Выбрать главу

   — День добрый, мастер! — услышал вслед за тем Никита такой знакомый до сердечной боли грудной ласковый голос и согнулся в новом поклоне.

А когда распрямился, встретил нежный и зовущий взгляд Мари Голицыной. Глаза у Мари прежние, с поволокой. Жемчужно-пепельные — так он определил их цвет ещё во Флоренции. И вспомнилось, как она закрывает их под поцелуями.

   — Ах, да вы старые знакомцы! — Головкина не без насмешки оглядела парочку и обернулась к барону: — Что я вижу! Опять на столе у вас, сударь, целый телёнок! Да разве при вашей комплекции можно сие позволить?

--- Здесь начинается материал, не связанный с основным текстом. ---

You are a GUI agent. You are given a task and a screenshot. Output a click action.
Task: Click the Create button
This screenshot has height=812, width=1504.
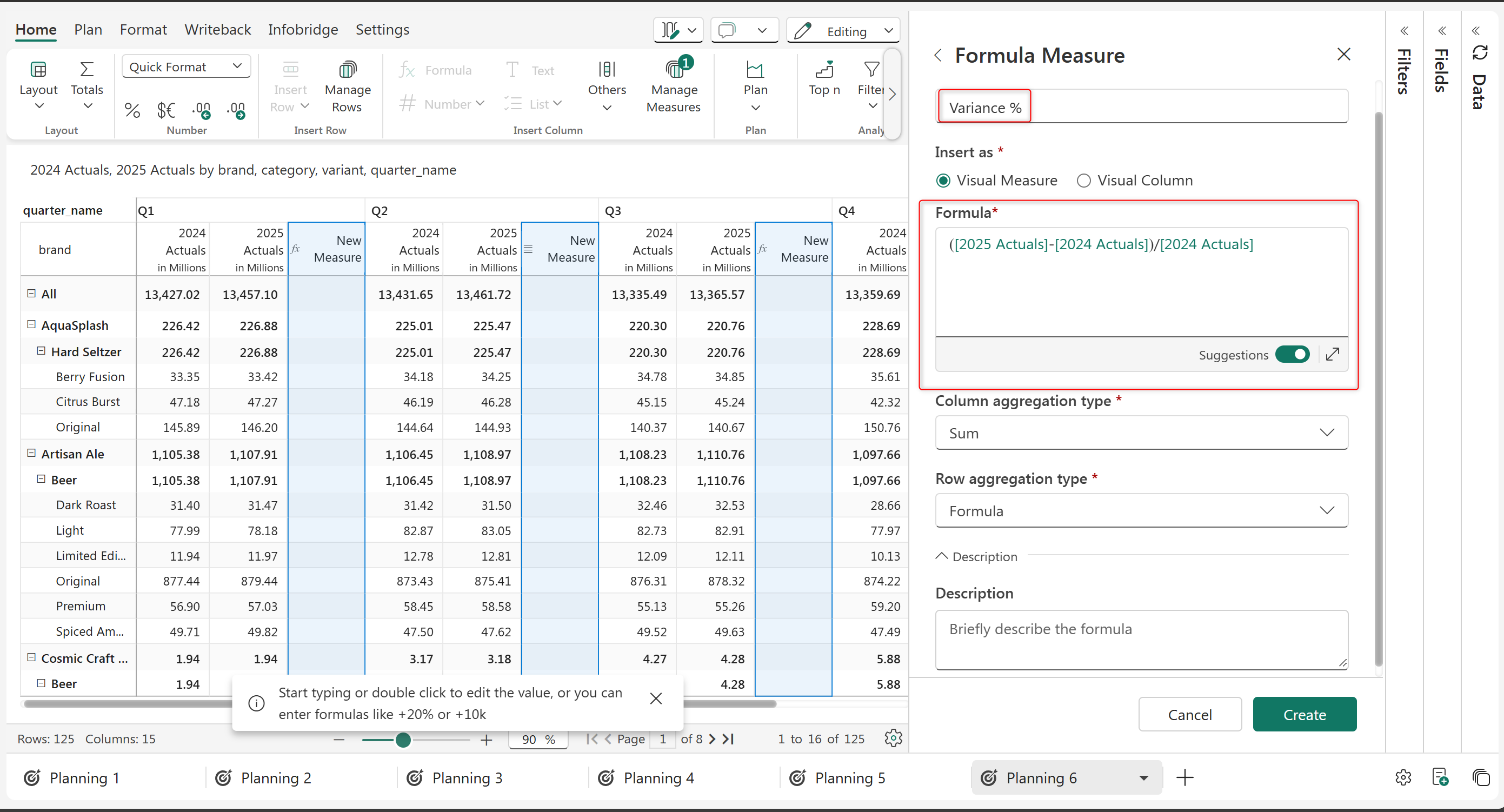[x=1304, y=715]

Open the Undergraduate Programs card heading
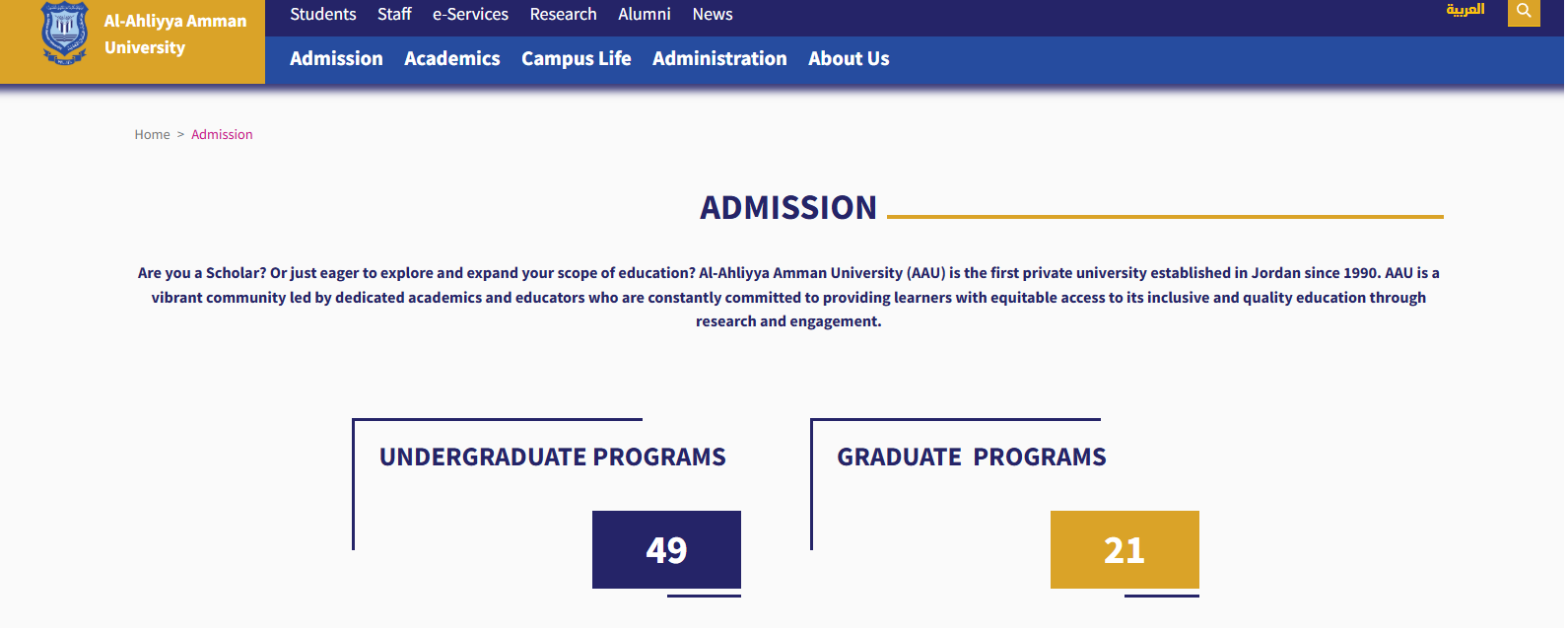(x=552, y=457)
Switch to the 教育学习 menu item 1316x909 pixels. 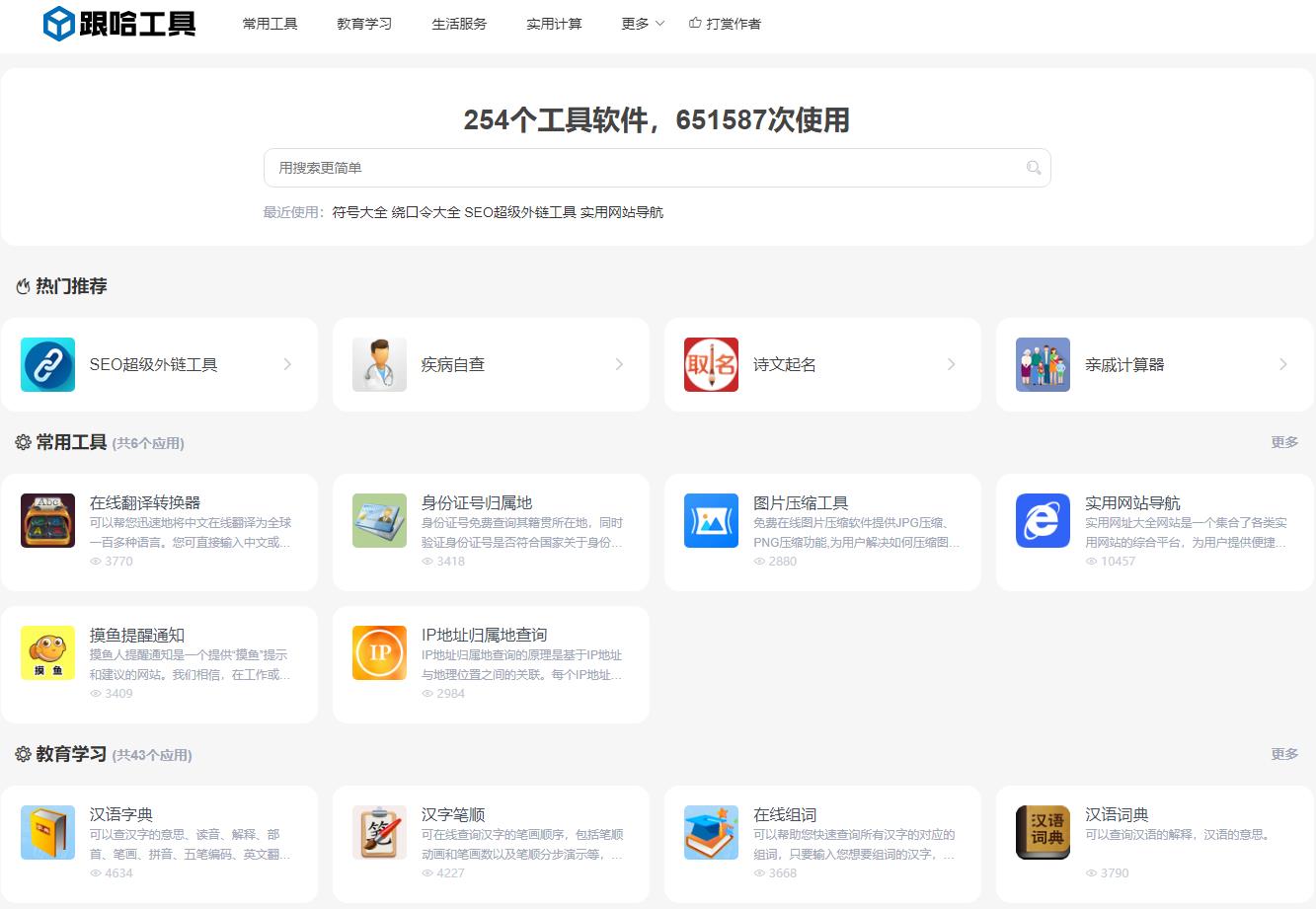pyautogui.click(x=363, y=24)
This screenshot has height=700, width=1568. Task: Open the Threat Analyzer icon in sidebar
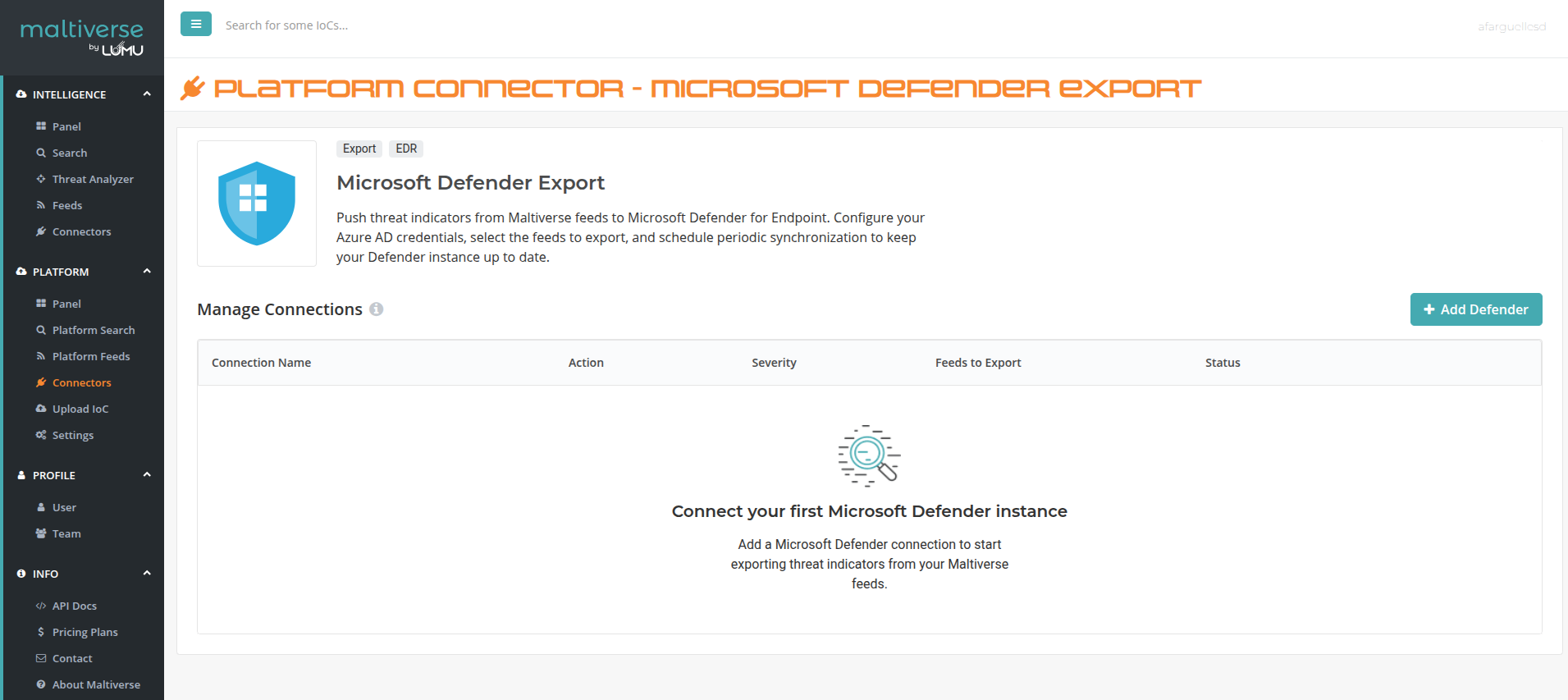click(41, 179)
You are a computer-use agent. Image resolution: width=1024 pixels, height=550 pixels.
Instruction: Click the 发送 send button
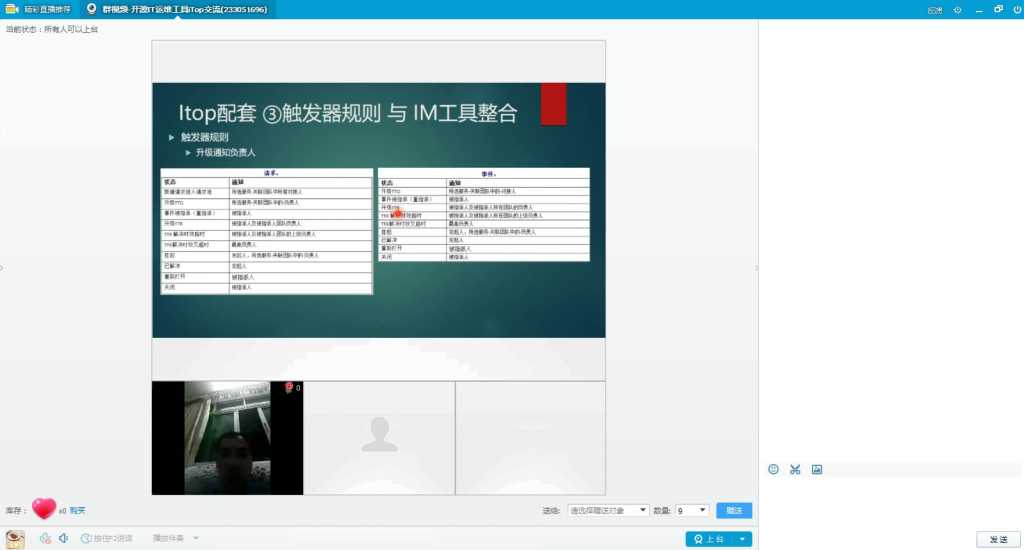[x=999, y=539]
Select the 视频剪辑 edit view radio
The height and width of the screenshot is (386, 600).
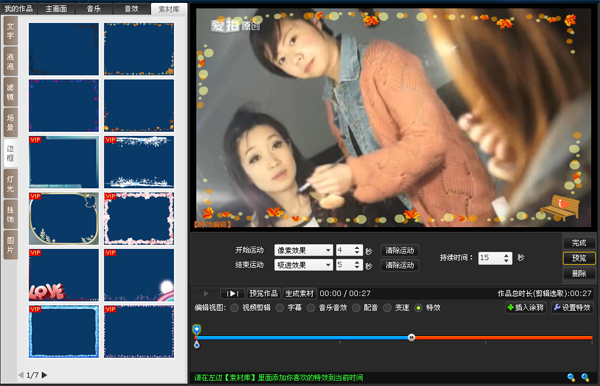[x=234, y=308]
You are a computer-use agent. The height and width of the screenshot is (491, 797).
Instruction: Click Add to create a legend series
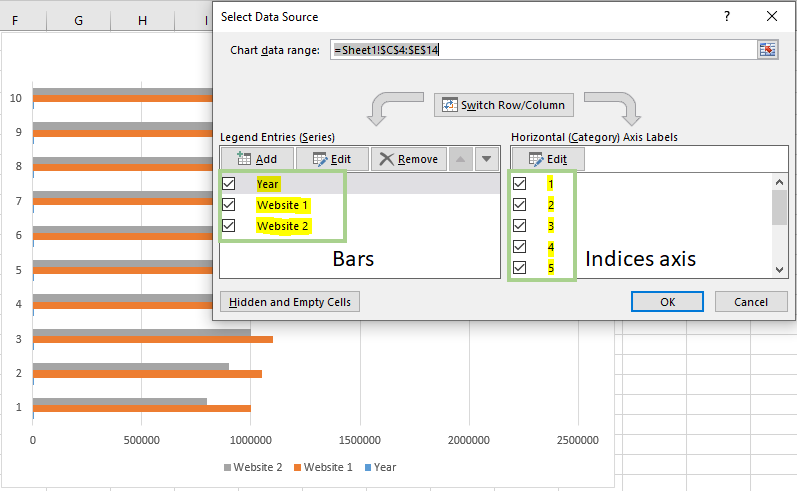click(x=257, y=159)
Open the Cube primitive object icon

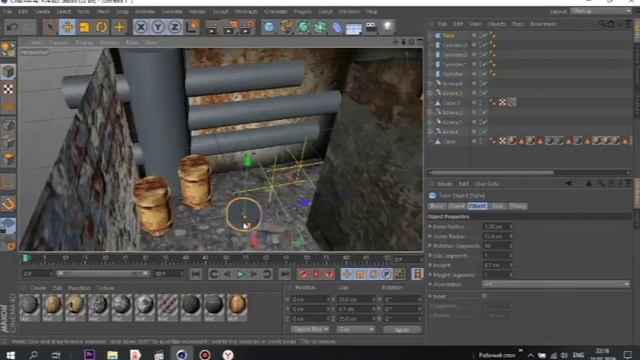[269, 27]
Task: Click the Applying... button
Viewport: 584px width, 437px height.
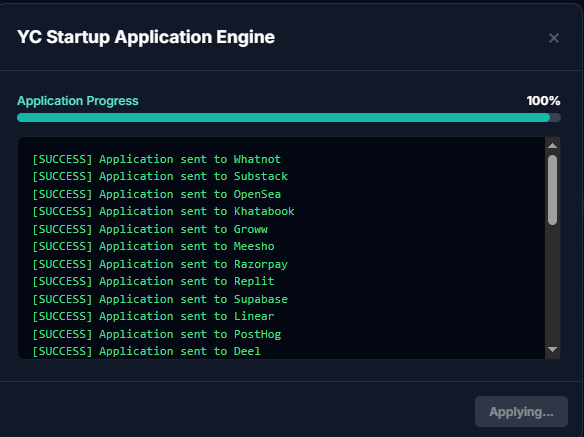Action: tap(521, 412)
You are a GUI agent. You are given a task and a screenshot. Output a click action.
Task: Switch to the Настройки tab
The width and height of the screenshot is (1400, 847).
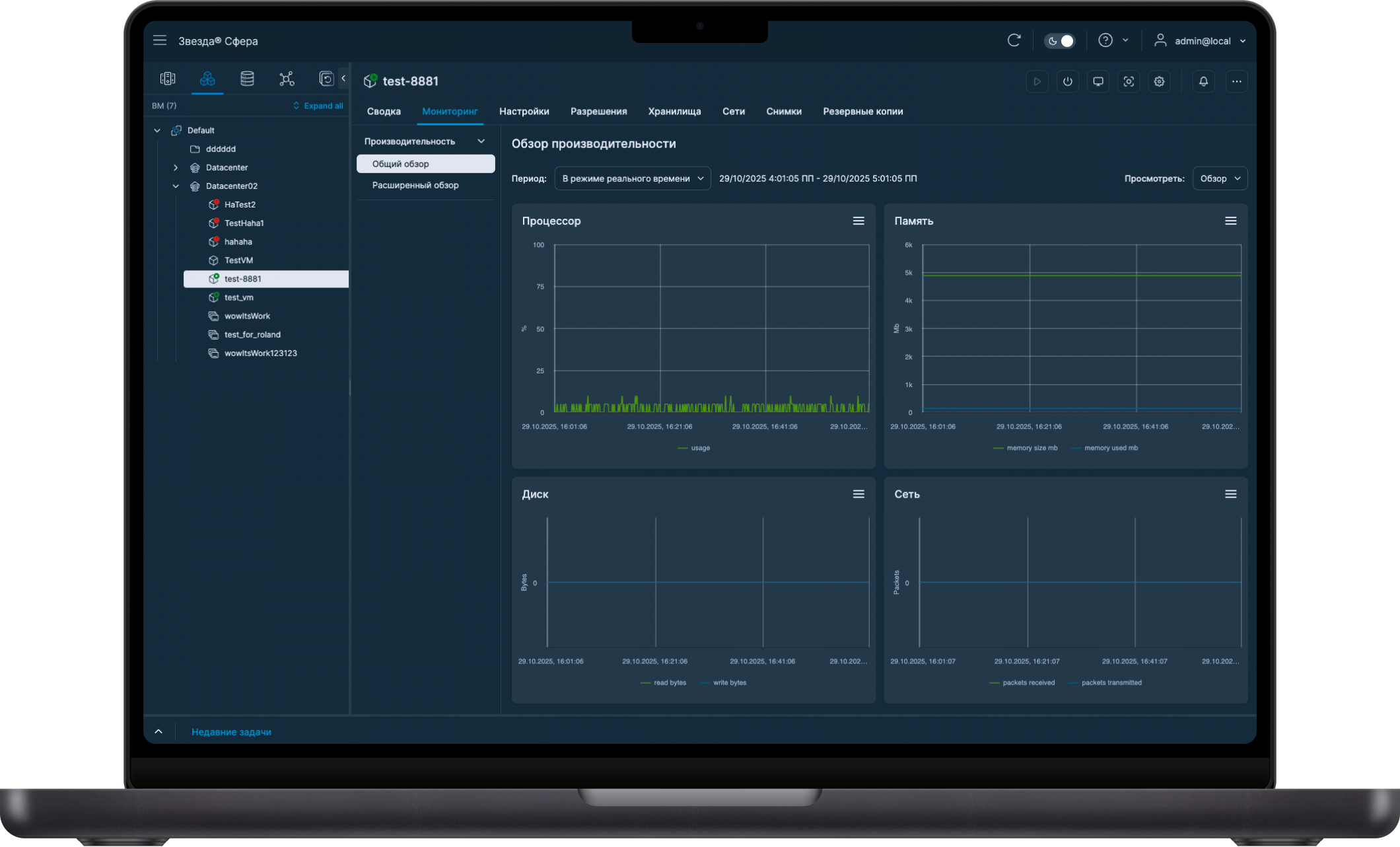[524, 112]
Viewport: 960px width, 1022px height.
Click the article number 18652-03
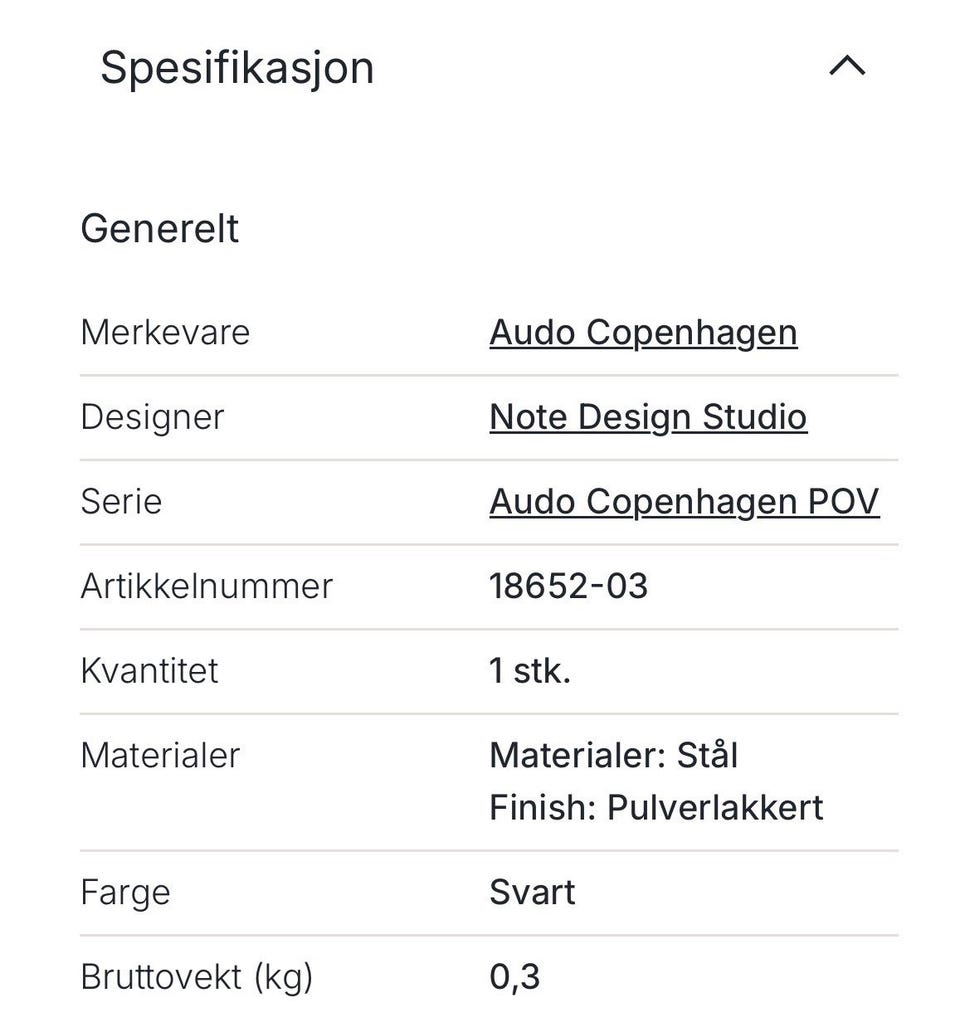click(x=568, y=586)
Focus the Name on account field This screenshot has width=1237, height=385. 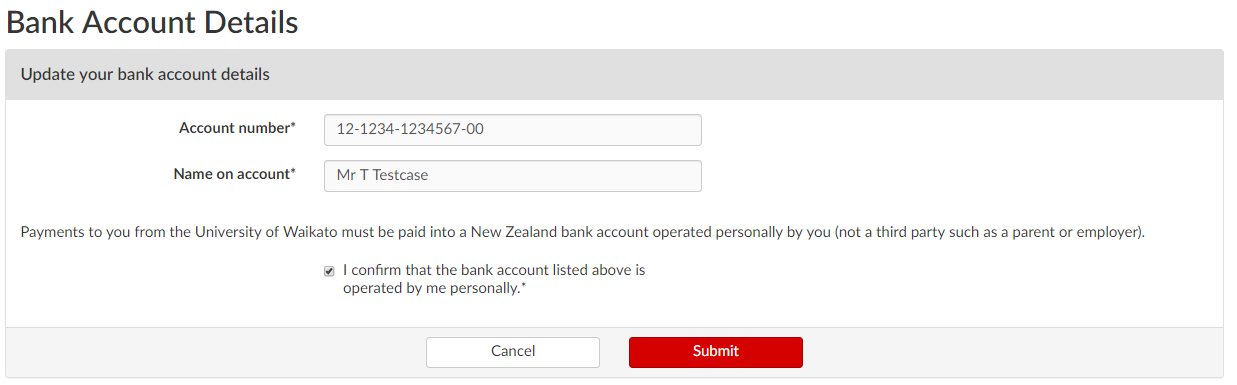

Катиш без стеснения, как бы желая показать, что в этой компании все свои, похлопала барона по округлому, крепкому ещё брюшку. Впрочем, кто-кто, а она сию вольность могла себе и позволить — ведь они с бароном были даже помолвлены. Правда, у Катиш Головкиной имелся ещё один женишок на примете — сам генерал-прокурор Пашка Ягужинский. Да токмо жаль, оный славный амантёр пока ещё женат. Хотя сему горю можно и помочь — развод-то на что дан!

   — Ну веди, показывай нам храм Мельпомены! — приказала Головкина властно — то ли как будущая жена, то ли как лицо, близкое к генерал-прокурору.

   — Прошу! — Строганов повёл своих гостей через картинную галерею, где Никита меж портретами французской школы нежданно увидел и тот флорентийский портрет Мари Голицыной.

   — Как он сюда попал? — вырвалось у Никиты.

   — Да всё бывший муженёк Мари, Бутурлин. Проиграл нашему барону в карты женин портрет! Хорошо саму жёнку не проиграл, вовремя его бросила! — желчно ответствовала за Мари Катиш Головкина, и Никита подумал, что, пожалуй, не зря её прозвали при дворе «петербургской осой».

А барон тащил их уже через какие-то совсем старомосковские светёлки и горницы, где при их появлении девушки-кружевницы прекращали пение, вскакивали и кланялись господам.

   — Да сколько же у тебя девок, барон? — Катиш задорно подтолкнула своего суженого. — Никак, за сотню? И все такие красавицы. Гарем, яко у султана турецкого!

Барон смущённо оправдывался, что эти девки — отменные кружевницы, купленные за немалые деньги.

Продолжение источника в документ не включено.